Work required — Produce the lines from the one containing "Given: Select the Deploy back to CRM card" through the end of the material exactly as they appear, both ends included, and leave the pictures out.

● ● ●

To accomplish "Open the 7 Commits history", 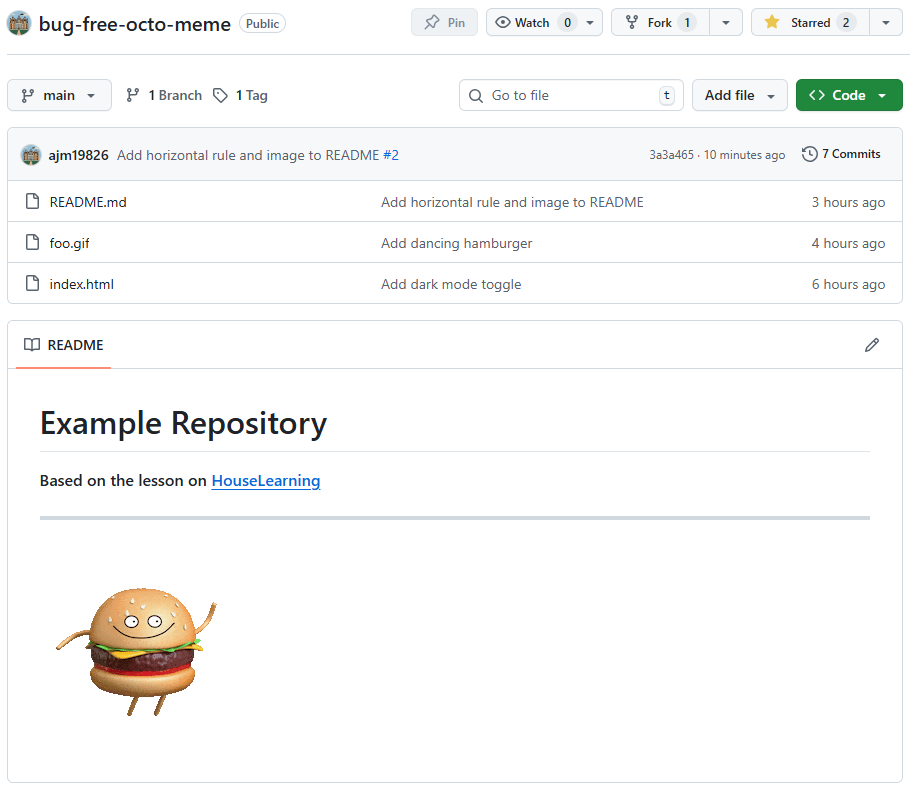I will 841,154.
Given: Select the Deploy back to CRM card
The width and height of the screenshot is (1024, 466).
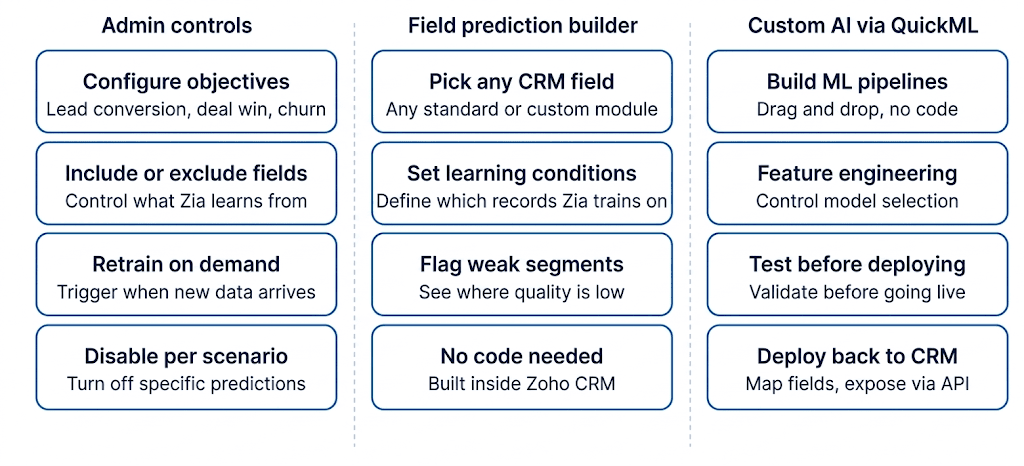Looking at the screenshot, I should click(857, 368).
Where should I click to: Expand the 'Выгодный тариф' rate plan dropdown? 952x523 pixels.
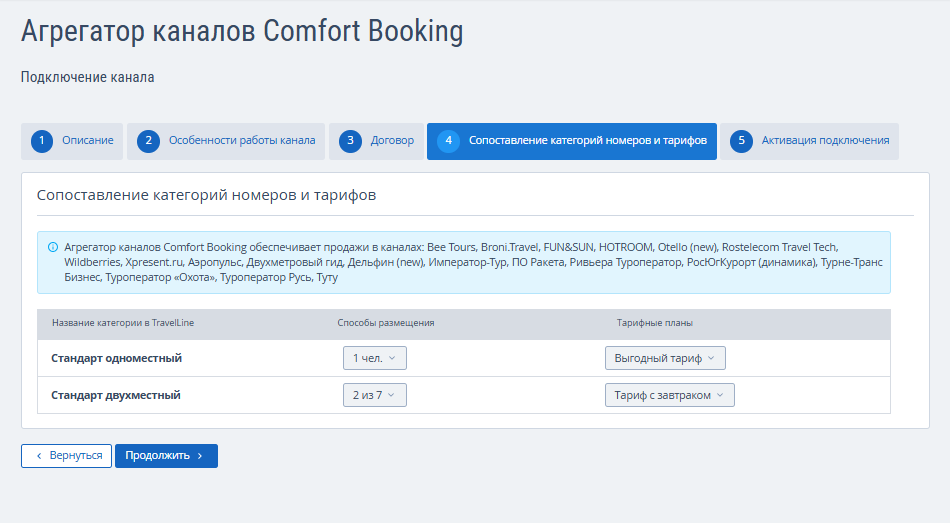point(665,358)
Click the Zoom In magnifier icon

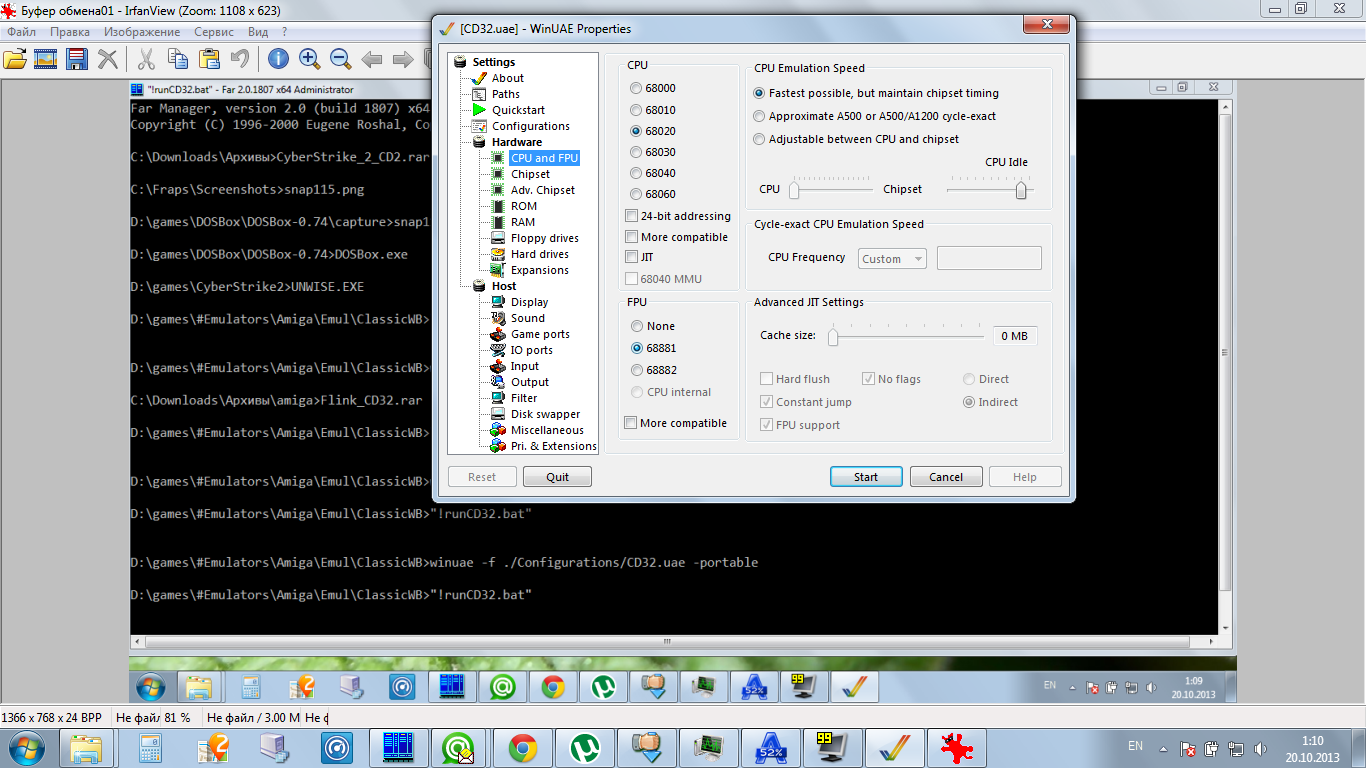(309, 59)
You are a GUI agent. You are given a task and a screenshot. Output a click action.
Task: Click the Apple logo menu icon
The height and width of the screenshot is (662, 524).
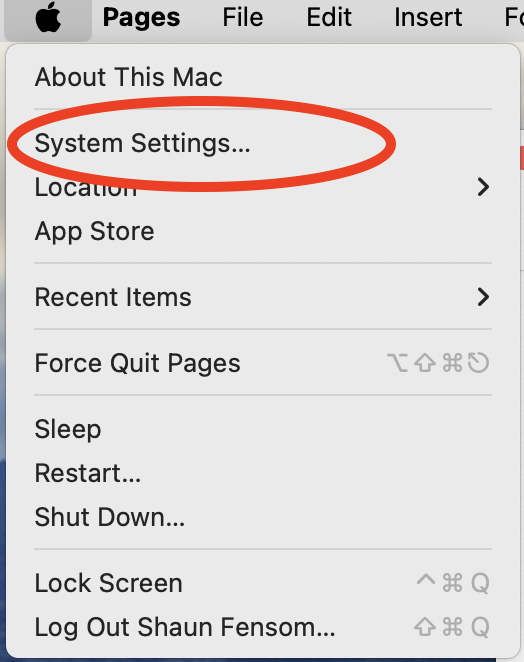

● ● ●

Reply —
Given: Select the Deploy back to CRM card
The width and height of the screenshot is (1024, 466).
Looking at the screenshot, I should click(857, 368).
Where should I click to: Expand the 'Выгодный тариф' rate plan dropdown? 952x523 pixels.
point(665,358)
Click the Zoom In magnifier icon

(309, 59)
You are a GUI agent. You are given a task and a screenshot. Output a click action.
Task: Click the Apple logo menu icon
The height and width of the screenshot is (662, 524).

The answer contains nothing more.